Write out, word for word, every line in the data below from the one containing "You are a GUI agent. The screenshot is 126×2576." to the one containing "Startseite (14, 62)", both of them included.

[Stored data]
---------------

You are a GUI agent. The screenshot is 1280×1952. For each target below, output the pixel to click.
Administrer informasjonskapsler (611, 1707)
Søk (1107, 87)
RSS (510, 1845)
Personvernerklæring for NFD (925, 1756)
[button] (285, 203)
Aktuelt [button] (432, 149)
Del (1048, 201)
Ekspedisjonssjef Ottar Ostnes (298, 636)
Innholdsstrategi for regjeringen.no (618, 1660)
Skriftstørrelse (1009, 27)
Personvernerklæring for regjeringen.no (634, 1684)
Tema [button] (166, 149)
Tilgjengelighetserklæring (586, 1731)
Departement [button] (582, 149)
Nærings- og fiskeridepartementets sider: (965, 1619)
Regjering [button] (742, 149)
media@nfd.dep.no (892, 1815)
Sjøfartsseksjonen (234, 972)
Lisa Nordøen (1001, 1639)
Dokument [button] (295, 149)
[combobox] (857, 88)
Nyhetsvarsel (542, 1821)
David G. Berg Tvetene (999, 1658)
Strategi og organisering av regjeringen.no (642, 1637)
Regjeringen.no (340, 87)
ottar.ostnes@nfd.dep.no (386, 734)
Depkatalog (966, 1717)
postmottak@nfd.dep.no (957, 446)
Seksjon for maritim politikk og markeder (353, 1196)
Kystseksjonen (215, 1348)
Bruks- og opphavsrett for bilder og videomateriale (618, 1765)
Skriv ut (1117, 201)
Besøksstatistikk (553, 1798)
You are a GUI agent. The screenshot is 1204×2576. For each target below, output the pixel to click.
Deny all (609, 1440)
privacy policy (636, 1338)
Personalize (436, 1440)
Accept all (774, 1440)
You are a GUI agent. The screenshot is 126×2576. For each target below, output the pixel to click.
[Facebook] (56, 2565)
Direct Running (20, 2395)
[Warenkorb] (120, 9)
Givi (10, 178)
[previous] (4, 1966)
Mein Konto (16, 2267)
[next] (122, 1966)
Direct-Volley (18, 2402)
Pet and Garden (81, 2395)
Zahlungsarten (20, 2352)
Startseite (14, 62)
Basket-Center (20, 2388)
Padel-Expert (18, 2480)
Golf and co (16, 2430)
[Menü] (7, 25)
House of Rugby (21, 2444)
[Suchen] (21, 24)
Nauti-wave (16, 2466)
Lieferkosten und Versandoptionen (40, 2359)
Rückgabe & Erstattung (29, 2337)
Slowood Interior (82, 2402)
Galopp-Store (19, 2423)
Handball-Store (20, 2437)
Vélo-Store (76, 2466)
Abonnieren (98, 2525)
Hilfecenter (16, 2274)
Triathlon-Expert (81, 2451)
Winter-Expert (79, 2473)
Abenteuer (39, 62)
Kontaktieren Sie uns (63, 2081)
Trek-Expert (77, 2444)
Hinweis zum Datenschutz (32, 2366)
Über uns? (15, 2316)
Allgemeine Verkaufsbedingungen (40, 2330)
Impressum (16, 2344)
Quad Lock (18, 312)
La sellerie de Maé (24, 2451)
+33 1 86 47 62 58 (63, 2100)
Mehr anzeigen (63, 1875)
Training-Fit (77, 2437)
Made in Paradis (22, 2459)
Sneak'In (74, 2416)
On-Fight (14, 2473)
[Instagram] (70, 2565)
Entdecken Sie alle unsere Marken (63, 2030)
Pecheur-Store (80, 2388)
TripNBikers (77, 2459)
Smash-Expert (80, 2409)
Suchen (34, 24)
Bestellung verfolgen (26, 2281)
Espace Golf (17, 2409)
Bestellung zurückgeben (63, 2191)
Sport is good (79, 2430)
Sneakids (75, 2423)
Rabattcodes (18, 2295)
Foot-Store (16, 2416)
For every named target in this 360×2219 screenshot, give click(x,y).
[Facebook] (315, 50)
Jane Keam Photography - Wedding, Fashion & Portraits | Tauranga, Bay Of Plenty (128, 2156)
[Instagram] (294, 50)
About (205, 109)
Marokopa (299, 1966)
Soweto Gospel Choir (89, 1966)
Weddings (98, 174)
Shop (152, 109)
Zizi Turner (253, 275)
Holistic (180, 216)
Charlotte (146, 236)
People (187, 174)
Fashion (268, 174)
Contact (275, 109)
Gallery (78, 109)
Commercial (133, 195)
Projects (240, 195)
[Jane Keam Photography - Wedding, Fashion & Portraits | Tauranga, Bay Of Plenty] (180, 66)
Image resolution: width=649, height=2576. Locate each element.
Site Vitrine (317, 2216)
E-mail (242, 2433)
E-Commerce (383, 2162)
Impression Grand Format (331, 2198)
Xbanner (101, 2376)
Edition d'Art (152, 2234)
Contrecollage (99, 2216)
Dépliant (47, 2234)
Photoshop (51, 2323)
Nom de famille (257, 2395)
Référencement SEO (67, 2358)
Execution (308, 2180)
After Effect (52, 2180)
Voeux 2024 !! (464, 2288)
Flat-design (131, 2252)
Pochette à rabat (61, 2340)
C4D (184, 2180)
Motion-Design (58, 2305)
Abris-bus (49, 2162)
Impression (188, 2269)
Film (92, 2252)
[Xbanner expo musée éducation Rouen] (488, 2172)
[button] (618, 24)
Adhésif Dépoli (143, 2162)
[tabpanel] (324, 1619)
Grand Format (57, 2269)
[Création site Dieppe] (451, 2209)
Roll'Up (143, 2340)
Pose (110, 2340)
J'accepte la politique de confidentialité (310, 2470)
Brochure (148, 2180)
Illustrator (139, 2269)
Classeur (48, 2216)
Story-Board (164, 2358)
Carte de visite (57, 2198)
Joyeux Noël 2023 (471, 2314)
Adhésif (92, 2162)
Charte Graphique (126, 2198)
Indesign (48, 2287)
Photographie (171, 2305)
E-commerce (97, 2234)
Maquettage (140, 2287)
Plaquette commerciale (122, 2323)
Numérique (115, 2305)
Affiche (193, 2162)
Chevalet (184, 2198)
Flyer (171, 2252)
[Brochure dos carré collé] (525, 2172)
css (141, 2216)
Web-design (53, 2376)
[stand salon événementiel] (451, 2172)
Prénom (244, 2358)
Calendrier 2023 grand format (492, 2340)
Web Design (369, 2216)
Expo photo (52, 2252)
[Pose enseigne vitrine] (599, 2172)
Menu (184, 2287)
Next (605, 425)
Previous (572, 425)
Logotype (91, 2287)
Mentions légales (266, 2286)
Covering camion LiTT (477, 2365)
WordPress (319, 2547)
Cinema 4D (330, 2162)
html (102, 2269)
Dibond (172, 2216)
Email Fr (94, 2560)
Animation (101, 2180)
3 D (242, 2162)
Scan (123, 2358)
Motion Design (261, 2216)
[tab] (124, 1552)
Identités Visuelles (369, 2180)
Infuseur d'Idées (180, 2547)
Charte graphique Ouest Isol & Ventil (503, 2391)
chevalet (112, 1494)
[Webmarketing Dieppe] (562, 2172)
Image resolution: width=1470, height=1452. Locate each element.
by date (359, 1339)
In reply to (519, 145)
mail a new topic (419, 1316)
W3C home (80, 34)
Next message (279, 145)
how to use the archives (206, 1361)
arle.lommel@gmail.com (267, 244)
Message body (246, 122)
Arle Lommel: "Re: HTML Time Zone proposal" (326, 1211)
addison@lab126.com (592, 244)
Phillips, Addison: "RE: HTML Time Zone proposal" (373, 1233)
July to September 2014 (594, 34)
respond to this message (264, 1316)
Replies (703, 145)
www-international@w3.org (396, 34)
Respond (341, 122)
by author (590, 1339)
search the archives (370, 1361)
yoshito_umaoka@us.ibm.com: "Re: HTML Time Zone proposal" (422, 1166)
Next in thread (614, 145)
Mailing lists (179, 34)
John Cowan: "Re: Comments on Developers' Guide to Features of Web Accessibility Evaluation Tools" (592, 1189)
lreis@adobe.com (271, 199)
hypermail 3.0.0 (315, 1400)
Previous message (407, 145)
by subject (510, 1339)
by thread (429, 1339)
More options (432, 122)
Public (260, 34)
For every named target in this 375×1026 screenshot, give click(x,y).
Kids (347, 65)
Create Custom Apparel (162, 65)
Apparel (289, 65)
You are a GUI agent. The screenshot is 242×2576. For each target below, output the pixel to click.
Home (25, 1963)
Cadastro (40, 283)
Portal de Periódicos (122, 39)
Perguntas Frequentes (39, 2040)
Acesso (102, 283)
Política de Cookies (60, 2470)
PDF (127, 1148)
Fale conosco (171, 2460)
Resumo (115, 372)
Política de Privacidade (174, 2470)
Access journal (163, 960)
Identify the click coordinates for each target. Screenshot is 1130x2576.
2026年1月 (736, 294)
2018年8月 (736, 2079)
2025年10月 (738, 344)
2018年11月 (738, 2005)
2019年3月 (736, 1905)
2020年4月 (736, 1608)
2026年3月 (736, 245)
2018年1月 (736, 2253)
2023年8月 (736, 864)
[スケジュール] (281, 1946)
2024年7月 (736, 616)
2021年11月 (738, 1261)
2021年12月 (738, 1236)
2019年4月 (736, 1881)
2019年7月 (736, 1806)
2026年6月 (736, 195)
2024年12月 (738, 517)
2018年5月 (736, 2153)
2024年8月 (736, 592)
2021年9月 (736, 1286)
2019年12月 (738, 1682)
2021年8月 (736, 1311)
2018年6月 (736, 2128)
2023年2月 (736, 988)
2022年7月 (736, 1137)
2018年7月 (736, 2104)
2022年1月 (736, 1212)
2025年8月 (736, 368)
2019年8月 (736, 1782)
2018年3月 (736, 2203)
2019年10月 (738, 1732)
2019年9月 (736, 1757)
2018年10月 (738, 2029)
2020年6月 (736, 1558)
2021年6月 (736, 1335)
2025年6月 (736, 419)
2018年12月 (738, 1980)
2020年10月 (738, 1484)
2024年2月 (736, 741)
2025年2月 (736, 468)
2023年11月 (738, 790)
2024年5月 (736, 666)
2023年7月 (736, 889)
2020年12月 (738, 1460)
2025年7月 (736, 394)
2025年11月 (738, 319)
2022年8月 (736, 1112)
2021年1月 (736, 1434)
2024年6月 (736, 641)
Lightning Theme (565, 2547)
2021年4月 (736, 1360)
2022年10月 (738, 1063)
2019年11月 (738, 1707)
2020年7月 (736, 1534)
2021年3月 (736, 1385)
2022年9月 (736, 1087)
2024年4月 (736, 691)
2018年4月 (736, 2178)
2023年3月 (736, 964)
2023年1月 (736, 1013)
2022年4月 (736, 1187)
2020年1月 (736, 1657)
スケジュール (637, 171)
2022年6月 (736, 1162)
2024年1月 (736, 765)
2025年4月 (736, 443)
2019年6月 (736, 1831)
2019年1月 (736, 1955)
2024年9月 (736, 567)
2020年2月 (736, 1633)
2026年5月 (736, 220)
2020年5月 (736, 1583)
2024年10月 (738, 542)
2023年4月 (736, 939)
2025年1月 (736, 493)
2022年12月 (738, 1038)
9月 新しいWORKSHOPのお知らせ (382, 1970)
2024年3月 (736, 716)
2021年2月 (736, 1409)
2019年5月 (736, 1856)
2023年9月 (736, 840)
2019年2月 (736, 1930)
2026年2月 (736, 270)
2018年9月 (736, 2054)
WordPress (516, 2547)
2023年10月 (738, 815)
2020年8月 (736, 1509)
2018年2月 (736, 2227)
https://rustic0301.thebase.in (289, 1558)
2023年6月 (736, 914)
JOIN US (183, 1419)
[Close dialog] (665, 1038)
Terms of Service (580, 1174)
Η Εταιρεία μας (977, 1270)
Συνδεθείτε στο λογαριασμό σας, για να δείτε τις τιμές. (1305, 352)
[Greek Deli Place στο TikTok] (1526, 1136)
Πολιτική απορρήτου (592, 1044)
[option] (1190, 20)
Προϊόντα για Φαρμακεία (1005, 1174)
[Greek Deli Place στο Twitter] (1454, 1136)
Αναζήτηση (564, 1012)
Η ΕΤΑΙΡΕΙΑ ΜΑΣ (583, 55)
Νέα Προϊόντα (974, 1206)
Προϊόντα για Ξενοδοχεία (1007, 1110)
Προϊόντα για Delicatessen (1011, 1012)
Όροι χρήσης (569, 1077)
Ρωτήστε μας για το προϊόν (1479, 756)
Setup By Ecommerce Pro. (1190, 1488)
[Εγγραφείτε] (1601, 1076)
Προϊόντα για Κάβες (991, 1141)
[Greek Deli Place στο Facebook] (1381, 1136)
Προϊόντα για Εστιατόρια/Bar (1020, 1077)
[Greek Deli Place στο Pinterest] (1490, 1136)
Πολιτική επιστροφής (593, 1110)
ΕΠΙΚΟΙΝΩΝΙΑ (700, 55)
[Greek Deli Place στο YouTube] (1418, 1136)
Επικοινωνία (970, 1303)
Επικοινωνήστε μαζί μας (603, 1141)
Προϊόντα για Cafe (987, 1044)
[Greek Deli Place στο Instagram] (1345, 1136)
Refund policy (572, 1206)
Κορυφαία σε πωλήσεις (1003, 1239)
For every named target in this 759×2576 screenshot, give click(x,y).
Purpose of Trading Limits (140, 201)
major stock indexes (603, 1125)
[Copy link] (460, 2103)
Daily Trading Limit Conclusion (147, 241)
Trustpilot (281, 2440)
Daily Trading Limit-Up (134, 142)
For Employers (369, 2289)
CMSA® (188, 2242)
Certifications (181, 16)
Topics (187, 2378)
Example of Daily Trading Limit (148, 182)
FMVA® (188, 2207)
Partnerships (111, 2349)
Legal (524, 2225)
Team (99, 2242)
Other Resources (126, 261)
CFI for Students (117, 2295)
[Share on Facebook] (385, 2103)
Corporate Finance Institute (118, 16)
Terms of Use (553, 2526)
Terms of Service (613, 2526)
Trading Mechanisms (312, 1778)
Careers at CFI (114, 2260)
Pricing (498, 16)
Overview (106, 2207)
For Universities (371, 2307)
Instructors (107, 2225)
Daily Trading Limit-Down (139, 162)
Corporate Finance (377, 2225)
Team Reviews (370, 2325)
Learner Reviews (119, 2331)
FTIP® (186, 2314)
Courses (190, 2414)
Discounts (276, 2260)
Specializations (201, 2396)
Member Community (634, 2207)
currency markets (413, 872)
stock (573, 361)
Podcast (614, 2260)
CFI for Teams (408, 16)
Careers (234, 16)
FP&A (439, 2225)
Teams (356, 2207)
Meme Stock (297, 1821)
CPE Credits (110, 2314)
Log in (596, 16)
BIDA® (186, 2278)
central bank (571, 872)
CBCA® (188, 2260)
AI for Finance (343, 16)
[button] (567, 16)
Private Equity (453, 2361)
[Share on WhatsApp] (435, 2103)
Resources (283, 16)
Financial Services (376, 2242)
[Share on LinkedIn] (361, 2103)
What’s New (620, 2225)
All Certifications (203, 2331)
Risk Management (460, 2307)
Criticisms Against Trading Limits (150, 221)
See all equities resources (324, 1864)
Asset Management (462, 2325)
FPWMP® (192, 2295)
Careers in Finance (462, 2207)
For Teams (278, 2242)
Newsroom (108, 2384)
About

---------------

RESULT
You are a GUI agent. The screenshot is 126×2576. For each target below, output the pixel to click.
[Facebook] (56, 2565)
Direct Running (20, 2395)
[Warenkorb] (120, 9)
Givi (10, 178)
[previous] (4, 1966)
Mein Konto (16, 2267)
[next] (122, 1966)
Direct-Volley (18, 2402)
Pet and Garden (81, 2395)
Zahlungsarten (20, 2352)
Startseite (14, 62)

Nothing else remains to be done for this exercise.